In office leasing, our biggest rival was Browning Investments. It’s unusual to have a competitor also be a mentor, but I respected Michael Browning and tried to implement some of what I saw him do into my business practices. Michael is the type of person whose presence is felt when he enters a room. In the mid to late 1980s, Browning Investments was very aggressive in downtown office development. They were tough competitors for tenants in the market, especially if Michael decided to take a role in making a deal.

And that’s why I consider him my fifth mentor. It’s not surprising that Browning and Duke are now joint-venture partners in several industrial projects.

In 1990, I left Duke and co-founded Olympia Partners Ltd., which became the fourth-largest commercial firm in Indy. While building the brokerage business, I also began developing neighborhood shopping centers with two partners. We tried to maintain certain guidelines in how we approached each development and we found ourselves often referring to some of George Broadbent’s projects.

I looked up to George and the organization he built, so I consider him my sixth mentor, even though we were competitors. Over time, I came to realize that it is important to learn from not only those you work with, but also those you compete with.

In 2001, I resigned as chairman and principal broker at Olympia, and with my longtime development partner, William T. Stoops III, formed Veritas Realty LLC, a boutique specializing in retail leasing and asset/property management.

The company’s managed portfolio has grown to over 3.2 million square feet, and the retail leasing group—Kyle Hughes, Patricia Tesluk and Paul Rogozinski—are highly experienced and effective.

I decided recently it was time to make what is probably my last career move. Returning to my roots in residential real estate, I have joined Michael Saunders & Co., where I will specialize in selling waterfront homes and condos in the Sarasota area.
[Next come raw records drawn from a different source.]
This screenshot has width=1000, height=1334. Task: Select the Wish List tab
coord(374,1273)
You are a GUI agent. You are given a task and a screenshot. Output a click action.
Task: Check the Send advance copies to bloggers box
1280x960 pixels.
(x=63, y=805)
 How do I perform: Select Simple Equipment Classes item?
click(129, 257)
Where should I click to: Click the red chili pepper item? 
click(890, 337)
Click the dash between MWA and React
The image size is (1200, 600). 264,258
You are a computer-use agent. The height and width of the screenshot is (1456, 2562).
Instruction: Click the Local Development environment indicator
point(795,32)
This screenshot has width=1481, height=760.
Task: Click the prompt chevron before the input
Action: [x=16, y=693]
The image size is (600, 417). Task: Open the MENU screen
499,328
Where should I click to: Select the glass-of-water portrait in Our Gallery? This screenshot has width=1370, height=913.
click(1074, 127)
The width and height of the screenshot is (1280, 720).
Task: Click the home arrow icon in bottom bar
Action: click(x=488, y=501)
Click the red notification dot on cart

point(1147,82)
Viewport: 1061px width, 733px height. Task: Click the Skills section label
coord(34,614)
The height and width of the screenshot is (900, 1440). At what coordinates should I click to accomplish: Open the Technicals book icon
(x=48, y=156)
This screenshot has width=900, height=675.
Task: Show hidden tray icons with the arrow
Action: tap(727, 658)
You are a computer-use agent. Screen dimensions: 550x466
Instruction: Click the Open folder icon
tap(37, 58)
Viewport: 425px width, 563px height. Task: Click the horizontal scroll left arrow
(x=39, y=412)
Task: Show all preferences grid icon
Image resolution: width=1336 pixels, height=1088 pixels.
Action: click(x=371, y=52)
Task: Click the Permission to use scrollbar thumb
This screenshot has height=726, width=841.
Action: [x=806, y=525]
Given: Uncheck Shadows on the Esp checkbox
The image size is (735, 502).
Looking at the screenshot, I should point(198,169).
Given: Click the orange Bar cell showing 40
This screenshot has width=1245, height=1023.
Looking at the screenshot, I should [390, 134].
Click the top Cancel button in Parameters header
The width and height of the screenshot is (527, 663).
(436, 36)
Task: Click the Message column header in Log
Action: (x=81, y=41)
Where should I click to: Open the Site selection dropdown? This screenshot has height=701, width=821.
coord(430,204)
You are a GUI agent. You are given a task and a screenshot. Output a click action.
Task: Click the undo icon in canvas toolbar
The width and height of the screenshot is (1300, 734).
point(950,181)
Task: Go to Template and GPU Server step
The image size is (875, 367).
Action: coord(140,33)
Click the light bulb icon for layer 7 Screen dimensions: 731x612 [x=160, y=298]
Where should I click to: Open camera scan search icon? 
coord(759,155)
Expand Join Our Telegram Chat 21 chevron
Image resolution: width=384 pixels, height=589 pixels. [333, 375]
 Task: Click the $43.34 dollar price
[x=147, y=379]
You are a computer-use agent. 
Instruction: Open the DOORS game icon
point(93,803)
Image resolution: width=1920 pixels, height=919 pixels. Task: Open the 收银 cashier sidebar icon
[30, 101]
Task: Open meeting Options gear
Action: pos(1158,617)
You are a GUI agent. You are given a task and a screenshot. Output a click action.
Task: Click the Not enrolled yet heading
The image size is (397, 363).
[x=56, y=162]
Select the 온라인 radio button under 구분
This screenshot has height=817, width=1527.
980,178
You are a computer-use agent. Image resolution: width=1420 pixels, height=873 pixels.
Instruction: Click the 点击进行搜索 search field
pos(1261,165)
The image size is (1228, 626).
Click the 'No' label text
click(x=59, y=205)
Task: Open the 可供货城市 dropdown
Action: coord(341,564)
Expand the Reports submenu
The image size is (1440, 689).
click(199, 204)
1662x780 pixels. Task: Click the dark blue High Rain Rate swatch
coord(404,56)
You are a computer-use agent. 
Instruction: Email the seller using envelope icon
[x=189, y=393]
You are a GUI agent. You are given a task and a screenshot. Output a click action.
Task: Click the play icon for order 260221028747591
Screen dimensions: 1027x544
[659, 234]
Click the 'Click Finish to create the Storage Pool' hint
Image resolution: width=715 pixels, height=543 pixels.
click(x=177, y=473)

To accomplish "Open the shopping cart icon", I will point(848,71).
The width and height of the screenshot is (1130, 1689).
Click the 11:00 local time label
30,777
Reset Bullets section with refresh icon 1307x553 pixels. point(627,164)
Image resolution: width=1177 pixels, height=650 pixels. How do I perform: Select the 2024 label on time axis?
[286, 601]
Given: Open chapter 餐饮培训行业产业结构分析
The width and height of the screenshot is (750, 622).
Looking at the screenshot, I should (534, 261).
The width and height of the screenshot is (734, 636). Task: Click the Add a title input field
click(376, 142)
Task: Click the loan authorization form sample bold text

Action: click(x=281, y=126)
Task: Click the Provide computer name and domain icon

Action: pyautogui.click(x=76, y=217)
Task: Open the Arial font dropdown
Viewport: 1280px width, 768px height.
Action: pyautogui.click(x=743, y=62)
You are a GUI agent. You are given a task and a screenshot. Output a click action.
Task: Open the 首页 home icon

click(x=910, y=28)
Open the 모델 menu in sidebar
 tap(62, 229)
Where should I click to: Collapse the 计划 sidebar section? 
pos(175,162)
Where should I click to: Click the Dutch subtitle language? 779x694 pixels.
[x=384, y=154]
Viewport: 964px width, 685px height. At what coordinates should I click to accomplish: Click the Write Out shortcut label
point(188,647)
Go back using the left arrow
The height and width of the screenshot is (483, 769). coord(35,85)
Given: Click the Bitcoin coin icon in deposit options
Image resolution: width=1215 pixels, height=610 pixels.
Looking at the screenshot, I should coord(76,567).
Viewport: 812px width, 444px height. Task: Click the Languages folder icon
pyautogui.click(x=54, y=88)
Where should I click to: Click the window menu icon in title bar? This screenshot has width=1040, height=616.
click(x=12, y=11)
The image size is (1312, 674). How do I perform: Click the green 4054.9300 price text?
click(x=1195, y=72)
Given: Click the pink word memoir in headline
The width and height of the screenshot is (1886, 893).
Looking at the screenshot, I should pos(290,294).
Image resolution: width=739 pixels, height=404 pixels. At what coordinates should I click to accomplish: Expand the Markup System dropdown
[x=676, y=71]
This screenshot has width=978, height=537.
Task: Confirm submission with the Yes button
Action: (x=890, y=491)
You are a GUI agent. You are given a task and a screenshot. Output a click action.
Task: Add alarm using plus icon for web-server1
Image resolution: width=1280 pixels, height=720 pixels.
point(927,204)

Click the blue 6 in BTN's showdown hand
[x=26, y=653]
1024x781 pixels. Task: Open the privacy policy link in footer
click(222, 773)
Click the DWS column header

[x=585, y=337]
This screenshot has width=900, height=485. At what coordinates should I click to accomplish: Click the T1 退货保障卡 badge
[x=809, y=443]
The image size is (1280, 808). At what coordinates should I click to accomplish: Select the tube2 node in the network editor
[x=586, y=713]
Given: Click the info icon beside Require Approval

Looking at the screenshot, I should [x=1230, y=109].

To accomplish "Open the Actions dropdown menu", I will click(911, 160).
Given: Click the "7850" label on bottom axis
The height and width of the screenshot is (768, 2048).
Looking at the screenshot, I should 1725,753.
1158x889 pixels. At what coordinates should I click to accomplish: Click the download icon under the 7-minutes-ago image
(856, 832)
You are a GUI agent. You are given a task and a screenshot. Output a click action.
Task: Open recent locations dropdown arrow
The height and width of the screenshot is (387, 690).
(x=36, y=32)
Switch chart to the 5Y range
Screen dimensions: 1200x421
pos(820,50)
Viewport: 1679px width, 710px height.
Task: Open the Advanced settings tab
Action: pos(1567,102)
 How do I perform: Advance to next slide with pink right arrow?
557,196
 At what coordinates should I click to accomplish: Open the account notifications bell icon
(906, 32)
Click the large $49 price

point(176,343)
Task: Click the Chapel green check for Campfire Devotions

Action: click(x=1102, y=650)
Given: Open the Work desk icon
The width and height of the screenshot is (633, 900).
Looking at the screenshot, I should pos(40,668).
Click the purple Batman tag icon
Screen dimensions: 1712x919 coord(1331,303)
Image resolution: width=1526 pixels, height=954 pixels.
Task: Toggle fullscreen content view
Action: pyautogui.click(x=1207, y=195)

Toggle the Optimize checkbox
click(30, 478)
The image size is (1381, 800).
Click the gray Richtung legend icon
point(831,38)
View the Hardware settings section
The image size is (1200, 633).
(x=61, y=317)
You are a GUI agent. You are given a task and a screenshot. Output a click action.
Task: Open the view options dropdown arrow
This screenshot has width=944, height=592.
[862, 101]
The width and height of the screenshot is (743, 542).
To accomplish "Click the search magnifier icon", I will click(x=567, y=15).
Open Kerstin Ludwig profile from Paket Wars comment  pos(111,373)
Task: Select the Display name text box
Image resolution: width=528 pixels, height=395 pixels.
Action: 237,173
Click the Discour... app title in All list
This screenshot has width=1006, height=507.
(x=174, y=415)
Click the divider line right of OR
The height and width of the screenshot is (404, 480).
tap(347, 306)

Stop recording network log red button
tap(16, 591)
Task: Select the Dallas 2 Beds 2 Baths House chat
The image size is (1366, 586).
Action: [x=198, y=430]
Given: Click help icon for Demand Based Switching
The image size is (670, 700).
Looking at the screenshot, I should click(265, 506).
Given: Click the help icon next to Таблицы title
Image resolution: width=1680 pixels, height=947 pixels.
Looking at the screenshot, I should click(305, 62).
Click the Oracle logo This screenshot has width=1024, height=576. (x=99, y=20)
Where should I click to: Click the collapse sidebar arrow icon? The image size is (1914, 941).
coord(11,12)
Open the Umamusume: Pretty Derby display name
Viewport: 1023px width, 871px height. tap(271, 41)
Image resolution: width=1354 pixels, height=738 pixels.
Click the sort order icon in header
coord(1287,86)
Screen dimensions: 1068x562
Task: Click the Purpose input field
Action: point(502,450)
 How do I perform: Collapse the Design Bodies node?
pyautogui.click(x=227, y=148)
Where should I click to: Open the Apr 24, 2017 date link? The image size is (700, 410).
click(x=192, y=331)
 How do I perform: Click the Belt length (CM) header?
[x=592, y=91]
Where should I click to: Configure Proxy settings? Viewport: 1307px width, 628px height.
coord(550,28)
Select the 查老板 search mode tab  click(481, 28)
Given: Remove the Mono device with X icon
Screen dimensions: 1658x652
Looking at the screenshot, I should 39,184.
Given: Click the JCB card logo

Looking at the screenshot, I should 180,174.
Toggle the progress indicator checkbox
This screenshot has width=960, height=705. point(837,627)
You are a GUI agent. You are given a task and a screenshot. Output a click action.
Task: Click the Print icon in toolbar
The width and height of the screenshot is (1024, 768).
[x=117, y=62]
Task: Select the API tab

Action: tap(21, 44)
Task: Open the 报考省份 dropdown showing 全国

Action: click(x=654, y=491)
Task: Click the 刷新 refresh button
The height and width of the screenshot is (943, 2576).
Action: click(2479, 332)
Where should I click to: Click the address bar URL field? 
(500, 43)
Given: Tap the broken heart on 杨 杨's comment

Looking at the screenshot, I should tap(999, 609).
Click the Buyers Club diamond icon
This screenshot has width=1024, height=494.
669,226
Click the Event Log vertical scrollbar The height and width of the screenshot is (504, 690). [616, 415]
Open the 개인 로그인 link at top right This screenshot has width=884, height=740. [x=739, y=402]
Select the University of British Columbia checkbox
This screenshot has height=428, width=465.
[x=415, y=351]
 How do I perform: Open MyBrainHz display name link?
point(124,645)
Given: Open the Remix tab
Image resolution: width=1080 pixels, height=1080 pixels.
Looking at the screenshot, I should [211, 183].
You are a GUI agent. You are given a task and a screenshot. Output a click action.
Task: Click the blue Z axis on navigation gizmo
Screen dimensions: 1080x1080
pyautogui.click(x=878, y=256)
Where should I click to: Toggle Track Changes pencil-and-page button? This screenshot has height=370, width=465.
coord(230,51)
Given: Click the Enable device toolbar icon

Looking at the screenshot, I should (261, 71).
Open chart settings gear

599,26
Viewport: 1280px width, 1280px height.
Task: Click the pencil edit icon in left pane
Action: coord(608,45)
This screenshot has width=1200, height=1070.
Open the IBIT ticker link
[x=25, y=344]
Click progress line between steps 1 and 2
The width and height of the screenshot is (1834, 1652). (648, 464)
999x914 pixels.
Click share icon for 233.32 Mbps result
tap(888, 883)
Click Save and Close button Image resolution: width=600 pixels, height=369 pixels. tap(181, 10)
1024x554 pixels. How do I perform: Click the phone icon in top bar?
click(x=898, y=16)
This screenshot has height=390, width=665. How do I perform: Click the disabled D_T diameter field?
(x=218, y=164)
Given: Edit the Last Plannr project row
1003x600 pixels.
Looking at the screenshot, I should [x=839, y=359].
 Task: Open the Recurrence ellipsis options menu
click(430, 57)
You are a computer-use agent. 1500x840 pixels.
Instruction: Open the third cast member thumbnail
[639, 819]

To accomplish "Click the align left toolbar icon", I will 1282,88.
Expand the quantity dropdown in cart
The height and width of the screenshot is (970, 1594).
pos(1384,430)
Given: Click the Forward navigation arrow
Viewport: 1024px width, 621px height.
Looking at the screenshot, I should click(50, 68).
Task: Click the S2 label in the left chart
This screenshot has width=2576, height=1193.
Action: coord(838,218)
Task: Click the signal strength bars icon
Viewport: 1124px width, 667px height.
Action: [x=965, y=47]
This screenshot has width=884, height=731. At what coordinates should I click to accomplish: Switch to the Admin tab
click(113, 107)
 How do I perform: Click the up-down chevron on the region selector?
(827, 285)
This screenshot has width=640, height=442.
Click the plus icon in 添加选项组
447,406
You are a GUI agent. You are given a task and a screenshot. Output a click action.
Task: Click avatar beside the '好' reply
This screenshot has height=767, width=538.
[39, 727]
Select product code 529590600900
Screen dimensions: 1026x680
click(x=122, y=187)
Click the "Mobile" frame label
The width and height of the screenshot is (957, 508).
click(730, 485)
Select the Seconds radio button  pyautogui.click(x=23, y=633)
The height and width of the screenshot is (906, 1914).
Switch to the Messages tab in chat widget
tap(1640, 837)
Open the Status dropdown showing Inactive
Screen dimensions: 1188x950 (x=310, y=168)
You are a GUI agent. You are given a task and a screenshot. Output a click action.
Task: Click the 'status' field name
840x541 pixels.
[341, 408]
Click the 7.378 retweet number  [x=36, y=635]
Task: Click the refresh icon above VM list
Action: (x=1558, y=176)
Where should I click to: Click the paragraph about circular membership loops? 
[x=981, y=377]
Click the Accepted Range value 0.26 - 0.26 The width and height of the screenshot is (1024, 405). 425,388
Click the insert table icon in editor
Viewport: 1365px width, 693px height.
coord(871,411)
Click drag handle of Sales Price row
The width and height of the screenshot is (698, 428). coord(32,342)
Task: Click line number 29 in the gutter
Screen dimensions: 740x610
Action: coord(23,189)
In doing so, I am once again honored to work with a real estate icon—Michael Saunders, who has built one of the most respected real estate organizations in the country. A native of Sarasota, she started the firm in 1976 and now has over 550 agents with annual sales of $1.5 billion.

I wish much continued success to my friends in the Indianapolis real estate community and I am grateful to all my previous mentors, even the ones who didn’t realize they were mentoring me!•


Marr is broker associate at Michael Saunders & Co. in Sarasota, Fla. Views expressed here are the writer’s.